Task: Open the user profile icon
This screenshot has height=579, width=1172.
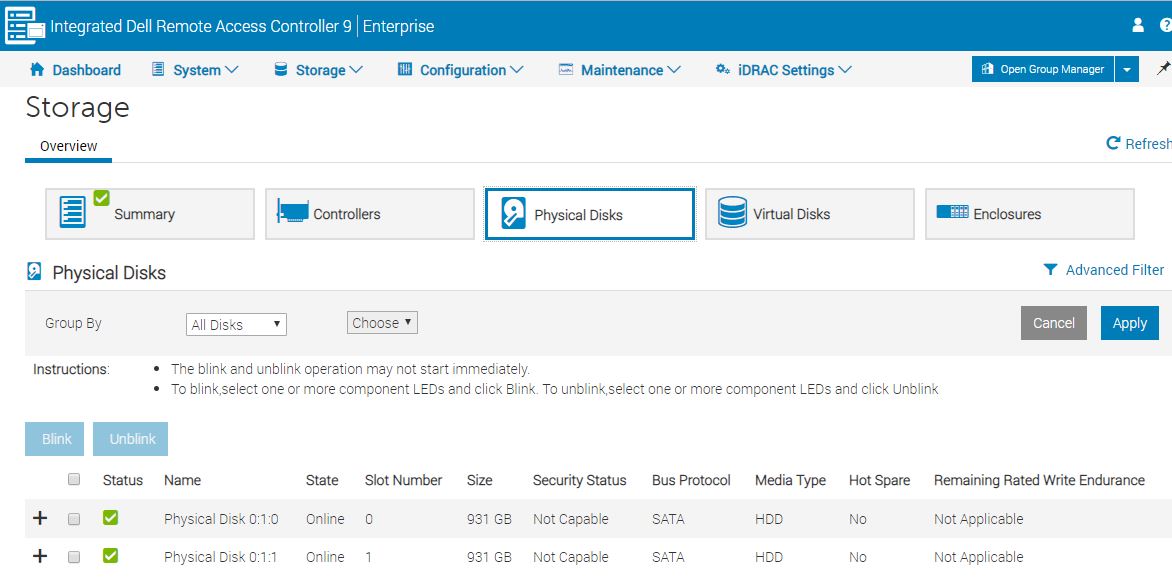Action: pyautogui.click(x=1137, y=25)
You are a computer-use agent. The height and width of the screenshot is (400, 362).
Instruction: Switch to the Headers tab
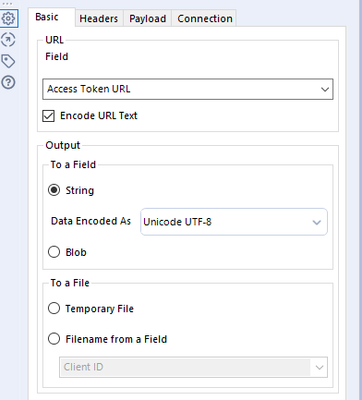(x=99, y=19)
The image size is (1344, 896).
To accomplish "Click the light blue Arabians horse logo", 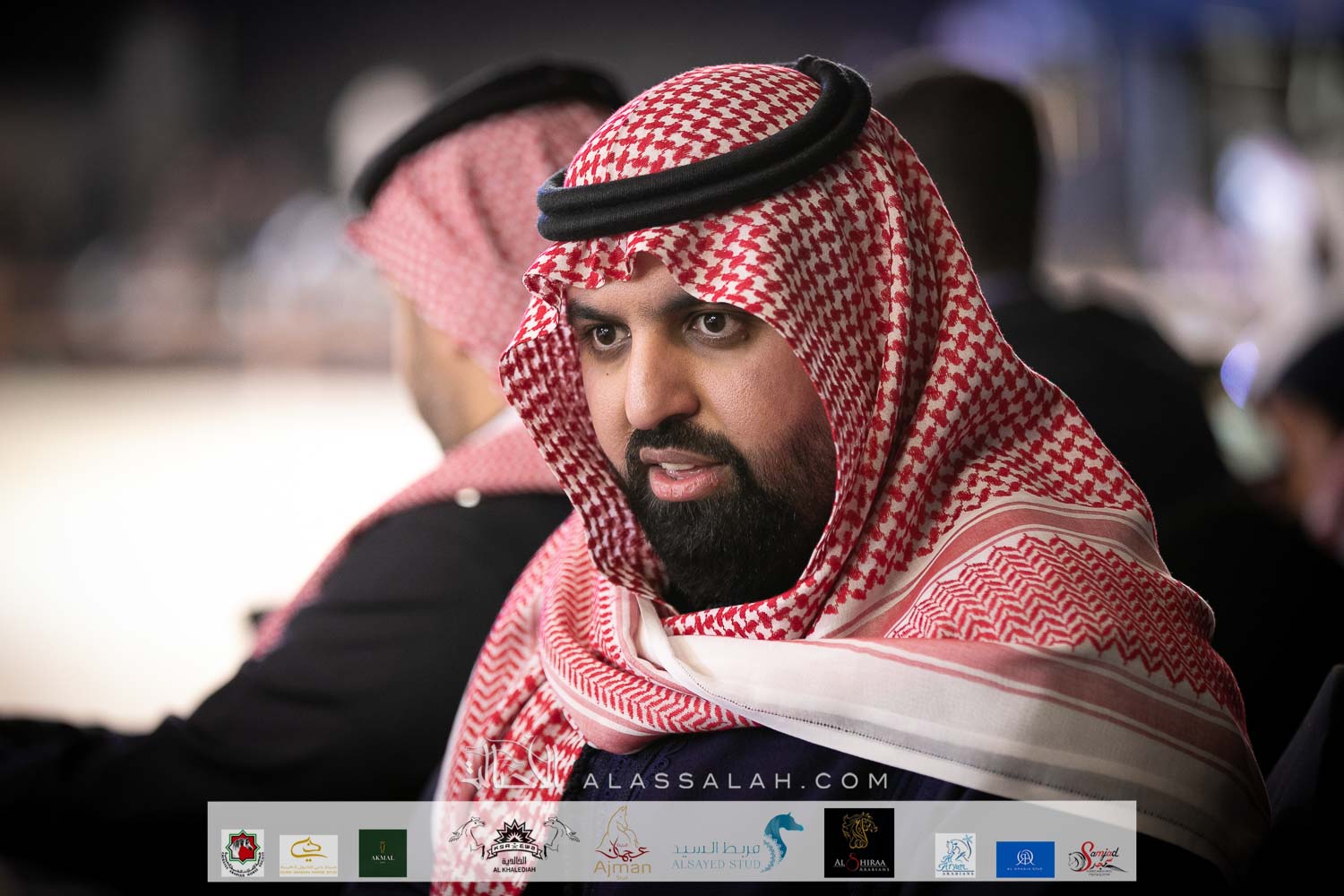I will [x=954, y=854].
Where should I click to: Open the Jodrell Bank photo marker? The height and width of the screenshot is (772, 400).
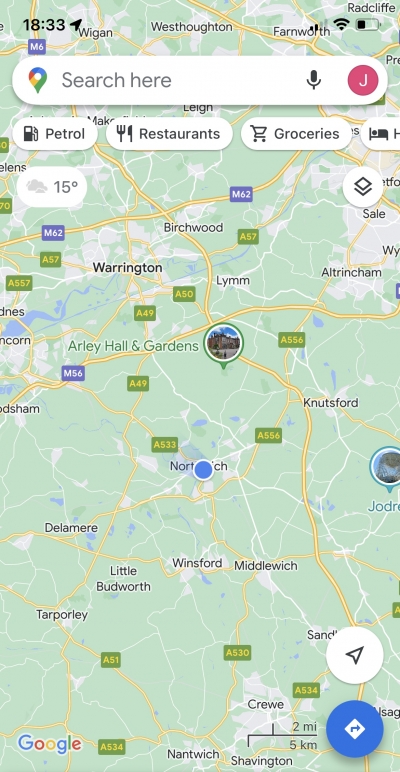point(387,469)
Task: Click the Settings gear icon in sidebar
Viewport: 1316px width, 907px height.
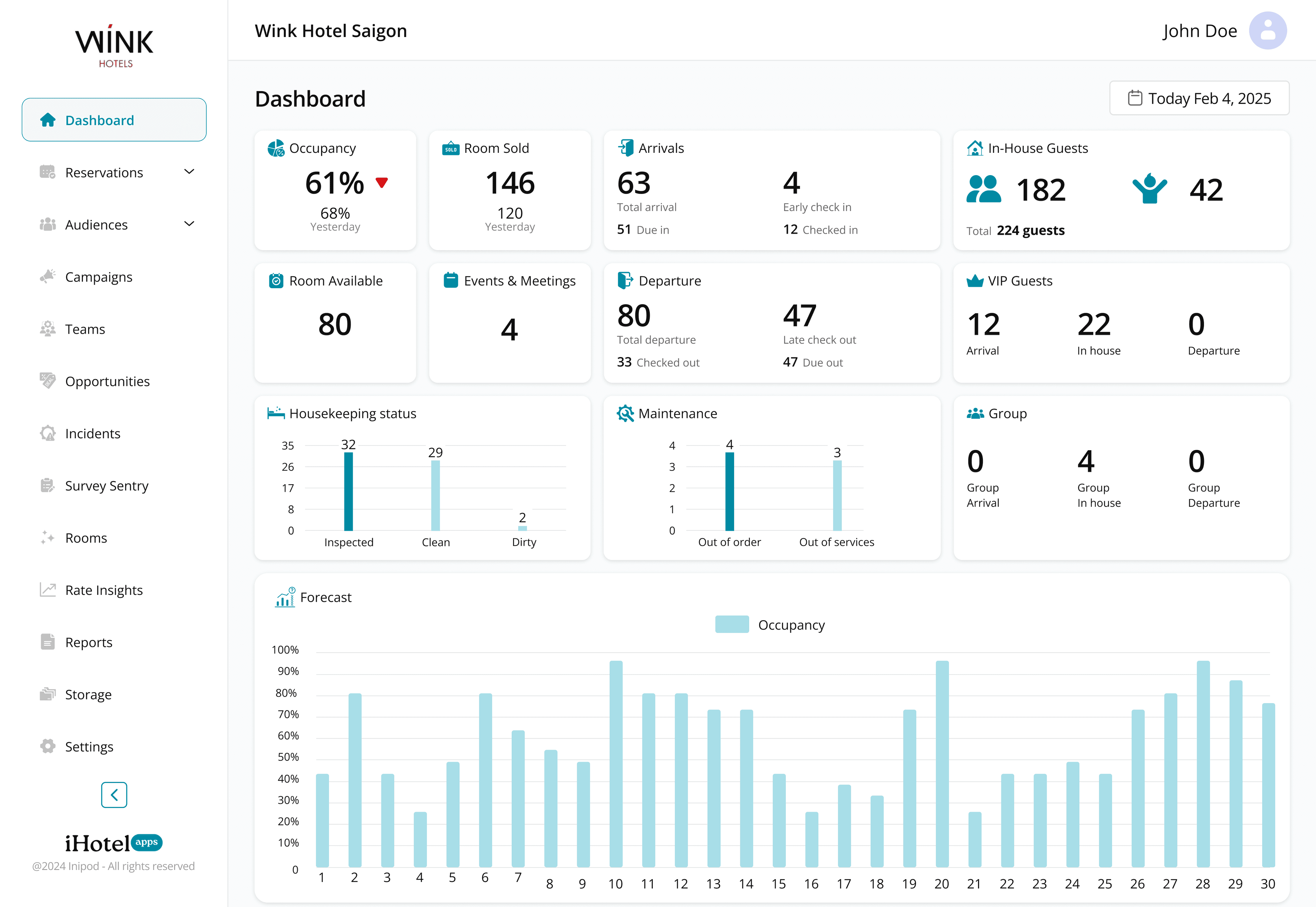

* **Problem requirements**
Transcribe the records from the line containing "Where should I" through the end of the records, leaving the pictures out of your answer.

* **Reply to the task**
Where should I click to: Open the Jodrell Bank photo marker? The height and width of the screenshot is (772, 400).
point(387,469)
Task: Click the Settings gear icon in sidebar
Viewport: 1316px width, 907px height.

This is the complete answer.